Exercise description
Using the entries that follow, give only the number of lines with the word "dimensions" in them.

[Saved entries]
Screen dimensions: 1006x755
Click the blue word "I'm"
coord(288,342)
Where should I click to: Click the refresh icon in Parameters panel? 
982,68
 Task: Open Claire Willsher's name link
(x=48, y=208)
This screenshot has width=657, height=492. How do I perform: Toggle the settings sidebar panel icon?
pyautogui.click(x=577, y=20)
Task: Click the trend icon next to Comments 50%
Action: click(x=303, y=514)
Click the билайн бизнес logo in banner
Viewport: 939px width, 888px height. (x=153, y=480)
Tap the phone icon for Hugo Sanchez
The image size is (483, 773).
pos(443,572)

...

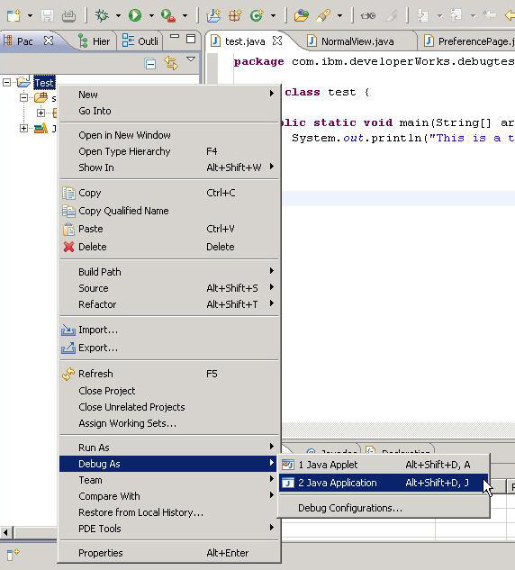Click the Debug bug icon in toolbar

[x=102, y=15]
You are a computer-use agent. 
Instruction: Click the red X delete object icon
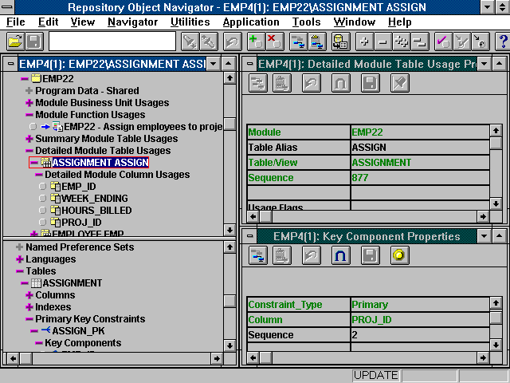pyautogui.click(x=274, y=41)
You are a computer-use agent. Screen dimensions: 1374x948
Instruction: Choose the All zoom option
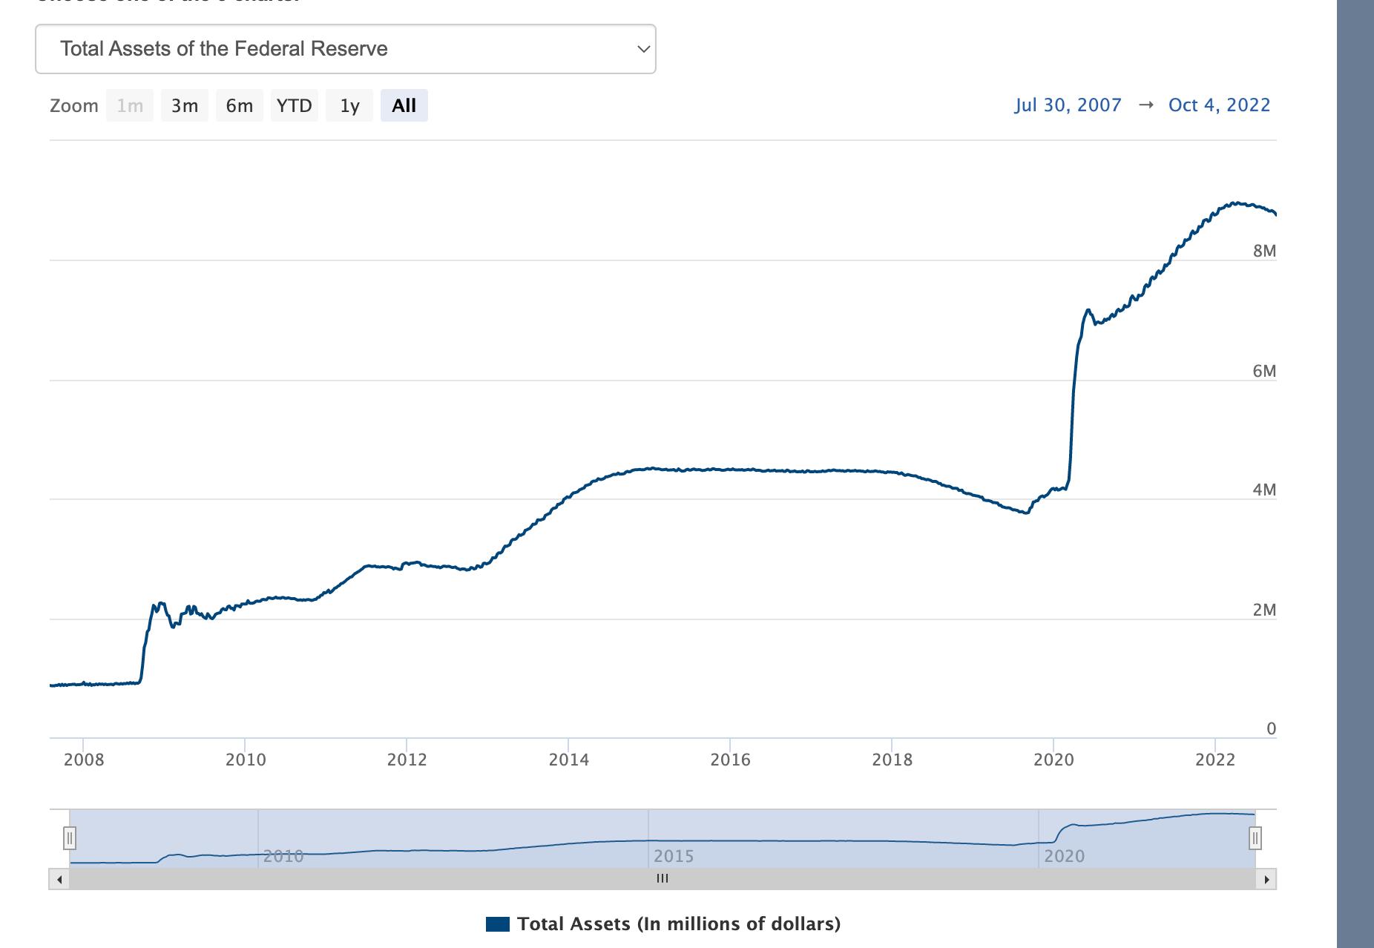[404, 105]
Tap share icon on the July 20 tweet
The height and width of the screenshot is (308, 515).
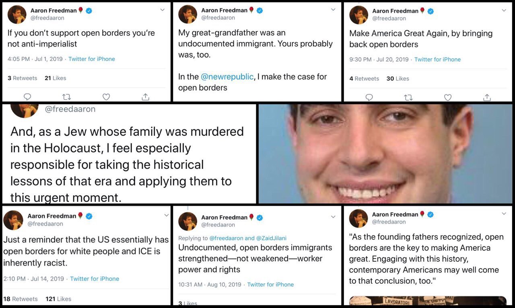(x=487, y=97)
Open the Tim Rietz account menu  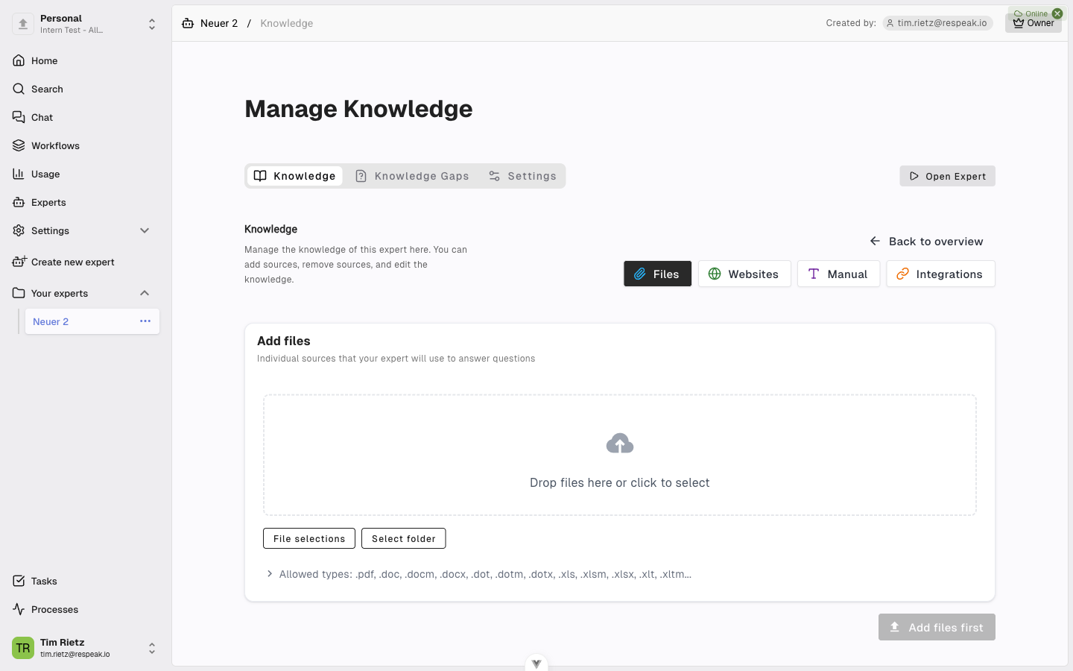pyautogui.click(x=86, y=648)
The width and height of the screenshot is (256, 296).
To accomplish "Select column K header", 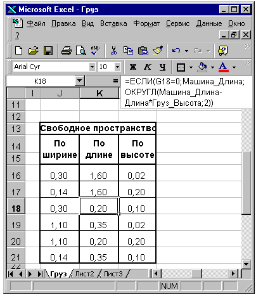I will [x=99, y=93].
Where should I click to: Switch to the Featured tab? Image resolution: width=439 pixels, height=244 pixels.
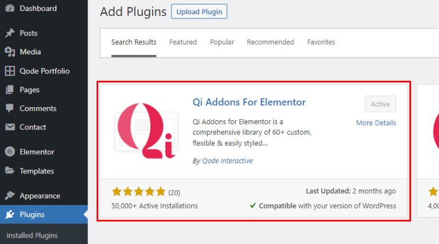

Your response
2